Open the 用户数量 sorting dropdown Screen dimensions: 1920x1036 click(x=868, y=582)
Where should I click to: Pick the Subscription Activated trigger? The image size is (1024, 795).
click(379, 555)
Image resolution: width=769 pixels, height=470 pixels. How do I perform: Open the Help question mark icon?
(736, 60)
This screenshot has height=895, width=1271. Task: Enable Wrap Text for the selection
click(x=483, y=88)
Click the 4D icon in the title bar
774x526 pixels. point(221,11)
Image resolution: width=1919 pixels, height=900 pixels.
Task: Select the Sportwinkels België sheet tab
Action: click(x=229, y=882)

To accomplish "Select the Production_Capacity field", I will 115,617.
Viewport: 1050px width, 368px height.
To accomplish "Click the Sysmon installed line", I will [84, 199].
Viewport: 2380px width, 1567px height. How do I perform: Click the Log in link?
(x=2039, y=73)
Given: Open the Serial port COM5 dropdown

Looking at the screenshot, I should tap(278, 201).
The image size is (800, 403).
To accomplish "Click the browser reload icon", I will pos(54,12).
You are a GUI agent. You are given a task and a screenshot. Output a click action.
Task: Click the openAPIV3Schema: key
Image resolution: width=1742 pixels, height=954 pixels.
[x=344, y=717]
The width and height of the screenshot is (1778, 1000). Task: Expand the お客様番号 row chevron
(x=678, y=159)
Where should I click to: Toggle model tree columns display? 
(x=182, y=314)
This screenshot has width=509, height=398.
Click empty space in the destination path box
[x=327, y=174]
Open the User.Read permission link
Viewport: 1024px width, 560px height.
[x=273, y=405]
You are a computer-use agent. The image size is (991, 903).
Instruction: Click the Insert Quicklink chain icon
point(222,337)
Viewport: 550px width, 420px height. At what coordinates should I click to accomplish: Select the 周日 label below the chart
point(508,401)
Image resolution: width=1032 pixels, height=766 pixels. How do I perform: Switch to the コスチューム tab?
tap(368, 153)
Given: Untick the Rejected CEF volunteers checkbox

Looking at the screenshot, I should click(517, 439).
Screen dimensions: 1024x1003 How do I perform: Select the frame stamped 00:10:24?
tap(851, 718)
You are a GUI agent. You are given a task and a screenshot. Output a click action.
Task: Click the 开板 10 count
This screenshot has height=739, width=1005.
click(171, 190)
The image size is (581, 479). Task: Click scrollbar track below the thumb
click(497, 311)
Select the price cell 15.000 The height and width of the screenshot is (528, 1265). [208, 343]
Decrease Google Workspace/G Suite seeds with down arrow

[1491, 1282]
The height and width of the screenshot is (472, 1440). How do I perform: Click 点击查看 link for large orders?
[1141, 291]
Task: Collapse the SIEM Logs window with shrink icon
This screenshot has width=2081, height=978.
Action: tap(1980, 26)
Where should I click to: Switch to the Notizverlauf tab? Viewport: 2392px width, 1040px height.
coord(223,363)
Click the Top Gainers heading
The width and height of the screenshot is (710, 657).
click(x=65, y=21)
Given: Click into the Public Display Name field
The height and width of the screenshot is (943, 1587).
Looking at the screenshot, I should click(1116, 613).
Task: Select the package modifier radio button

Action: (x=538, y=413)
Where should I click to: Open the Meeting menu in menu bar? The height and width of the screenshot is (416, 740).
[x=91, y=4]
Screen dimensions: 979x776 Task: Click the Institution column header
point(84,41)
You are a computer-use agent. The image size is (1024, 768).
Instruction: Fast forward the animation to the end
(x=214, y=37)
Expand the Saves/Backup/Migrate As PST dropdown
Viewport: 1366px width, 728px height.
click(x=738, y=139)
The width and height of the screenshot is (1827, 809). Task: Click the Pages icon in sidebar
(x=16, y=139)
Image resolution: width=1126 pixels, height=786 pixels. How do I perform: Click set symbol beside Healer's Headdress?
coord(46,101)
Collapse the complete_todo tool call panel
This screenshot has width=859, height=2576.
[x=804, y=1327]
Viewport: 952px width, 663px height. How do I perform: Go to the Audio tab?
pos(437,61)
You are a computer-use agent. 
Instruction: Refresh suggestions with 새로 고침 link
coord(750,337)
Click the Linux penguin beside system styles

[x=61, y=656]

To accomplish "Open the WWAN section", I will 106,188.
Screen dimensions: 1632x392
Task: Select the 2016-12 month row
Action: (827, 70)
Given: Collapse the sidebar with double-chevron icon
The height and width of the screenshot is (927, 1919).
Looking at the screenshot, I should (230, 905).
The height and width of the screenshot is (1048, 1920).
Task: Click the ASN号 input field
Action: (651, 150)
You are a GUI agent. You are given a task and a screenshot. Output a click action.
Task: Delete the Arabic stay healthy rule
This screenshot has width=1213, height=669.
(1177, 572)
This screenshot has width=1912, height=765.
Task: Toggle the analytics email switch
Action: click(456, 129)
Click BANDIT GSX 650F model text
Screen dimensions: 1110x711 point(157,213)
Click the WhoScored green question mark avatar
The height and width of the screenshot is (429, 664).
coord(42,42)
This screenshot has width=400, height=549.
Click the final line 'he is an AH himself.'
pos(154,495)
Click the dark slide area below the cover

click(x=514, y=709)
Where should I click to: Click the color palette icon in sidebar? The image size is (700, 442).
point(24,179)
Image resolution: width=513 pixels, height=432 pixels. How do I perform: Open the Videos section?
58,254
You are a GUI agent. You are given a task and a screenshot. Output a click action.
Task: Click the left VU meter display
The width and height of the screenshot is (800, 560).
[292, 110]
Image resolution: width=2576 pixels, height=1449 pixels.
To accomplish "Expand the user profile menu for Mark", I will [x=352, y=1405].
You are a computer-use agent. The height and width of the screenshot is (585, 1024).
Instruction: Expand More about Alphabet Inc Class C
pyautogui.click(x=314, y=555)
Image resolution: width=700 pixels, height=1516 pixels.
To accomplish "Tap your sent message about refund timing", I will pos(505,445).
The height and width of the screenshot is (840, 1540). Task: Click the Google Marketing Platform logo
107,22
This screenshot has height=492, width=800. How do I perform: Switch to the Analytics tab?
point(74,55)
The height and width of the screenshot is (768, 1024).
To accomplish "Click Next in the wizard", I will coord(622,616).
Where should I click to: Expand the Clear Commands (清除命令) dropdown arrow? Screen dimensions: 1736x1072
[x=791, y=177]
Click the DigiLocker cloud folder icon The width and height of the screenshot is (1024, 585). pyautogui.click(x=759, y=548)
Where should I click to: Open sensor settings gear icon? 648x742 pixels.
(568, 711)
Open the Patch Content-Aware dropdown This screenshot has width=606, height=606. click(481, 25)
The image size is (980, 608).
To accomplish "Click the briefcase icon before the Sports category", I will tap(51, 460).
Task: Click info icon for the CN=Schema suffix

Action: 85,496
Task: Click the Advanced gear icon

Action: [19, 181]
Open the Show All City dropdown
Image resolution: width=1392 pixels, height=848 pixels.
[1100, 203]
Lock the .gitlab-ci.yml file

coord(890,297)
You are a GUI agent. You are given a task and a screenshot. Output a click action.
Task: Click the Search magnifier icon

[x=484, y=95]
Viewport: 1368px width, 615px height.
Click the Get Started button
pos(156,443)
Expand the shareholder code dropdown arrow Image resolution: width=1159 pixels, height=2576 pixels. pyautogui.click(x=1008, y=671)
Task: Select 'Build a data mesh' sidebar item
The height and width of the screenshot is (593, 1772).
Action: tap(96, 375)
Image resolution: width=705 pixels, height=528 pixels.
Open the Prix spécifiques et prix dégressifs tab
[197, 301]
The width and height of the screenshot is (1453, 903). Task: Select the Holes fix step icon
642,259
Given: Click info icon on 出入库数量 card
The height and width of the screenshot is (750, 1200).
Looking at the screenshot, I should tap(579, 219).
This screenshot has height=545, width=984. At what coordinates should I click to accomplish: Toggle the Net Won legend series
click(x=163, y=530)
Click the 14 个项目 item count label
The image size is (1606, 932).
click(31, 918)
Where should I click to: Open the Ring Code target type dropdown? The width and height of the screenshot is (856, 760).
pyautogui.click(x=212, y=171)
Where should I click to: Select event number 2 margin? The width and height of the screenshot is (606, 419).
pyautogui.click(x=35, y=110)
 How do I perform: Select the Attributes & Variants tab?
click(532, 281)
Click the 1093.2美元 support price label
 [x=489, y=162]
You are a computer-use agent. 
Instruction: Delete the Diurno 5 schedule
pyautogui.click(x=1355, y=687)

YOUR GOAL
A single figure is the answer: the number of lines in the listing where "computer" occurs.

TASK SOLUTION
5